Duri Cinta Kebun Sawit (3) | Kamar 113 pukul 2:47 dini hari

Novel, roman, cerita berdambung, perusahaan sawit, Maria Magdalena, Janting, Dayak, pemuda, tanah ulayat, mencaplok, Pontianak, Kalimantan Barat

 

Kamar 113 pukul 2:47 dini hari
Duri-duri Cinta di Kebun Sawit (3) Ilustrasi: Ist.

Kamar 113 pukul 2:47 dini hari.

Magdalena berdiri tanpa dibungkus sehelai benang pun di balik tirai. Siluetnya samar diterpa cahaya lampu jalan, seperti arwah yang enggan pergi. Tubuhnya diam, tapi dari cara ia bernapas—panjang, dalam, berat. Terdengar bahwa badai sedang tumbuh di dalam dirinya.

Baca Duri-duri Cinta di Kebun Sawit (2) | Misteri K-113

Janting duduk di tepi ranjang, masih mengenakan celana dalam, tapi telinganya mendengar detakan jantungnya sendiri seperti gendang perang.
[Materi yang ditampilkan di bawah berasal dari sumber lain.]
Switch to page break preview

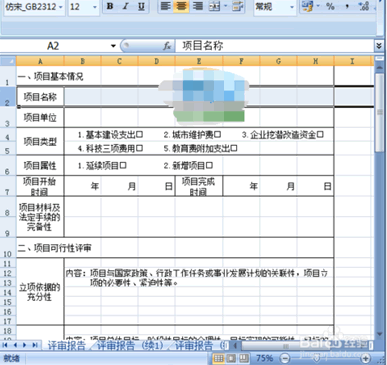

Ia tahu malam ini bukan tentang kenikmatan. Ini semacam pemanggilan. Ia dipanggil bukan sebagai lelaki, tapi sebagai sesajen. Sebagai tumbal.

Magdalena berbalik perlahan. Mata mereka bertemu. Dan sesuatu yang tak terlihat merayap di udara.

“Janting…”

Suara itu bukan suara. Ia lebih seperti bisikan tanah dari liang kubur. Datar, tapi berlapis. Lembut, tapi menohok. Nama itu meluncur dari bibir Magdalena seperti belati yang dibalut sutra.
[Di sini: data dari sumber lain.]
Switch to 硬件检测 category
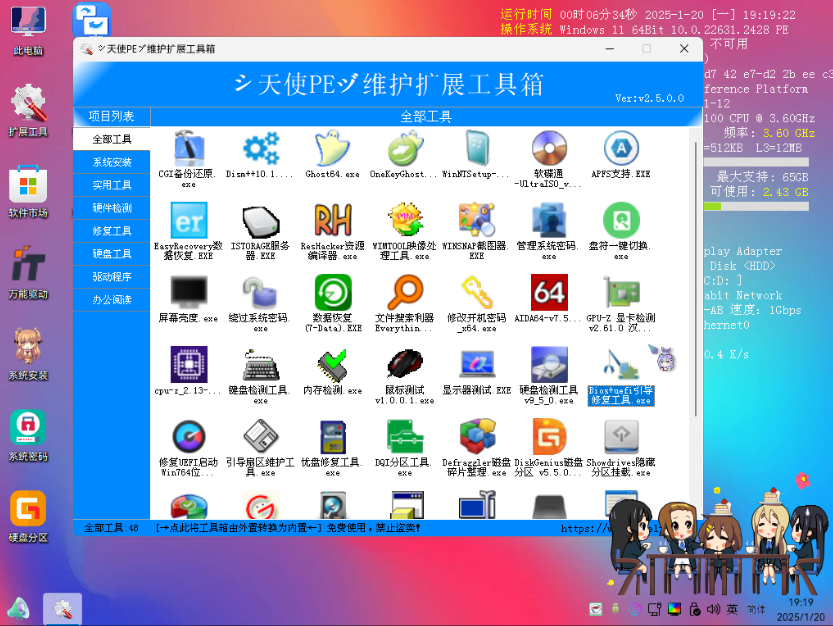The image size is (833, 626). pyautogui.click(x=112, y=208)
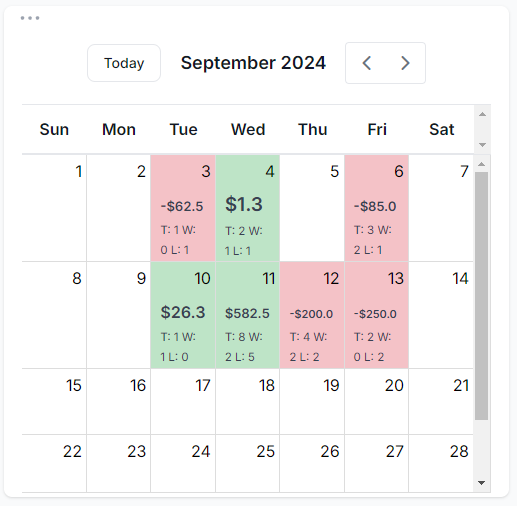Select September 13 with -$250.0 loss

377,315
Langkahnya menuju ranjang seperti langkah seorang pendeta wanita menuju altar untuk menyembelih dirinya sendiri. Ia menaiki ranjang seperti ular menaiki pohon, melingkari tubuh Janting, merayap dengan tenang tapi mematikan.
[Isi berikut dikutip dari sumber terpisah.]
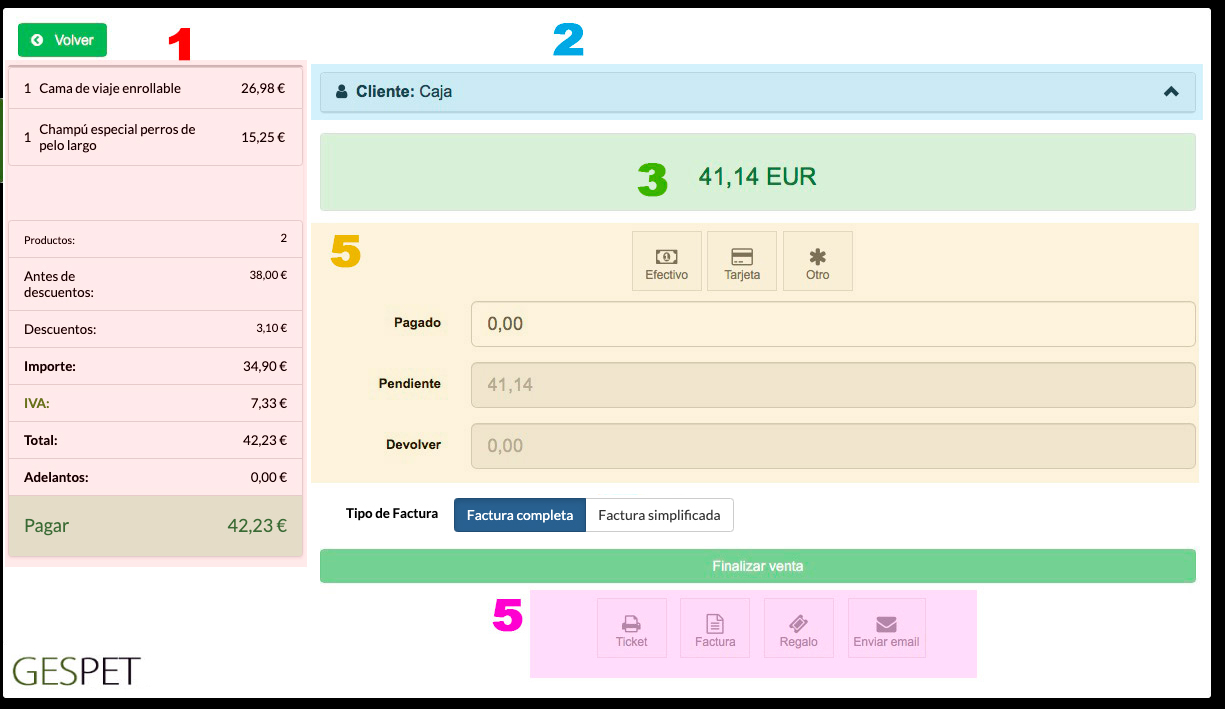Select the Factura completa option

519,514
Tangan Magdalena dingin saat menyentuh dada Janting. Dingin seperti batu nisan.

Lalu ia menunduk. Mencium leher, dada, perut. Tapi bukan ciuman manusia. Itu ciuman yang menghisap sesuatu dari dalam. Seolah-olah setiap titik tubuh Janting sedang dibuka, dibaca, dilukai pelan-pelan. Lidahnya menyisir tulang selangkangan—perlahan, penuh hormat—seperti sedang menjilat segel kuno yang menyimpan makhluk gaib.

Janting tak bisa berkata apa-apa. Tubuhnya tidak lagi miliknya. Ia merasa seperti sedang dibedah hidup-hidup oleh sesuatu yang sangat halus dan sangat buas.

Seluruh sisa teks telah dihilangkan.